> **YOUR ASSIGNMENT**: What is needed is an exact copy of all the entries.

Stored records
__________________________________________________
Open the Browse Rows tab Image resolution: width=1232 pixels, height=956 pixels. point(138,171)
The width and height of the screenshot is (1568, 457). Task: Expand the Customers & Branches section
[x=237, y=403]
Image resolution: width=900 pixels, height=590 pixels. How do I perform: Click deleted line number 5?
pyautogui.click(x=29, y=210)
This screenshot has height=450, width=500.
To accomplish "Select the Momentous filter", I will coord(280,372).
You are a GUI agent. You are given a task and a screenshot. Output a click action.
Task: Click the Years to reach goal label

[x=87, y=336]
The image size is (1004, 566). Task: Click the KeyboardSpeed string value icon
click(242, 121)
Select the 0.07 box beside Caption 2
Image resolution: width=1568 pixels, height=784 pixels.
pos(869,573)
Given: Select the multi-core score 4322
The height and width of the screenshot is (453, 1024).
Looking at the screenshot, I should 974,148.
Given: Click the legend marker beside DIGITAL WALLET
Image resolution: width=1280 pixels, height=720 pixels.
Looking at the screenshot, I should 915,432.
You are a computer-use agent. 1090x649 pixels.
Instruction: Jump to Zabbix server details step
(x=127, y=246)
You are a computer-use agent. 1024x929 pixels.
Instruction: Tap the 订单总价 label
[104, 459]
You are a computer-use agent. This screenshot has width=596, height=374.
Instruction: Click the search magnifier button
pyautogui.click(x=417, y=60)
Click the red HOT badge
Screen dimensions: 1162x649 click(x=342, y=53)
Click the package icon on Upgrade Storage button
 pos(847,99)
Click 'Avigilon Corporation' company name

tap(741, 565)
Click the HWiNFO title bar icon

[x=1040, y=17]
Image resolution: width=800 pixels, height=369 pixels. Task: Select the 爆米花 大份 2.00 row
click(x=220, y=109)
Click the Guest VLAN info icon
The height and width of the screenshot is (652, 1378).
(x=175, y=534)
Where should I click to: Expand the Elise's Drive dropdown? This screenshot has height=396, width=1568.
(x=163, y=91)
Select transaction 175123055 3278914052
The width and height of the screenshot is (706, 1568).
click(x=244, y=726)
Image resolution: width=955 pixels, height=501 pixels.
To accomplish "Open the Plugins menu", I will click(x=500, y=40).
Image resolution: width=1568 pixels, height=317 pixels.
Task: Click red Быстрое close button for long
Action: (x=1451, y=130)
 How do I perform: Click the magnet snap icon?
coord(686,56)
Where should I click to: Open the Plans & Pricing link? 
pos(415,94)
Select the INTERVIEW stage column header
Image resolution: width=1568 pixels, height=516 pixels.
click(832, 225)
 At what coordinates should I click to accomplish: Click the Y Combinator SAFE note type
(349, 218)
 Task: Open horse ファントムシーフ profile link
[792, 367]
__________________________________________________
> **RESPONSE BOX**:
Open the Browse Rows tab Image resolution: width=1232 pixels, height=956 pixels. point(138,171)
The width and height of the screenshot is (1568, 457). Task: Expand the Customers & Branches section
[x=237, y=403]
Image resolution: width=900 pixels, height=590 pixels. How do I perform: Click deleted line number 5?
pyautogui.click(x=29, y=210)
This screenshot has height=450, width=500.
To accomplish "Select the Momentous filter", I will coord(280,372).
You are a GUI agent. You are given a task and a screenshot. Output a click action.
Task: Click the Years to reach goal label

[x=87, y=336]
The image size is (1004, 566). Task: Click the KeyboardSpeed string value icon
click(242, 121)
Select the 0.07 box beside Caption 2
Image resolution: width=1568 pixels, height=784 pixels.
pos(869,573)
Given: Select the multi-core score 4322
The height and width of the screenshot is (453, 1024).
Looking at the screenshot, I should 974,148.
Given: Click the legend marker beside DIGITAL WALLET
Image resolution: width=1280 pixels, height=720 pixels.
Looking at the screenshot, I should 915,432.
You are a computer-use agent. 1090x649 pixels.
Instruction: Jump to Zabbix server details step
(x=127, y=246)
You are a computer-use agent. 1024x929 pixels.
Instruction: Tap the 订单总价 label
[104, 459]
You are a computer-use agent. This screenshot has width=596, height=374.
Instruction: Click the search magnifier button
pyautogui.click(x=417, y=60)
Click the red HOT badge
Screen dimensions: 1162x649 click(x=342, y=53)
Click the package icon on Upgrade Storage button
 pos(847,99)
Click 'Avigilon Corporation' company name

tap(741, 565)
Click the HWiNFO title bar icon

[x=1040, y=17]
Image resolution: width=800 pixels, height=369 pixels. Task: Select the 爆米花 大份 2.00 row
click(x=220, y=109)
Click the Guest VLAN info icon
The height and width of the screenshot is (652, 1378).
(x=175, y=534)
Where should I click to: Expand the Elise's Drive dropdown? This screenshot has height=396, width=1568.
(x=163, y=91)
Select transaction 175123055 3278914052
The width and height of the screenshot is (706, 1568).
click(x=244, y=726)
Image resolution: width=955 pixels, height=501 pixels.
To accomplish "Open the Plugins menu", I will click(x=500, y=40).
Image resolution: width=1568 pixels, height=317 pixels.
Task: Click red Быстрое close button for long
Action: (x=1451, y=130)
 How do I perform: Click the magnet snap icon?
coord(686,56)
Where should I click to: Open the Plans & Pricing link? 
pos(415,94)
Select the INTERVIEW stage column header
Image resolution: width=1568 pixels, height=516 pixels.
click(832, 225)
 At what coordinates should I click to accomplish: Click the Y Combinator SAFE note type
(349, 218)
 Task: Open horse ファントムシーフ profile link
[792, 367]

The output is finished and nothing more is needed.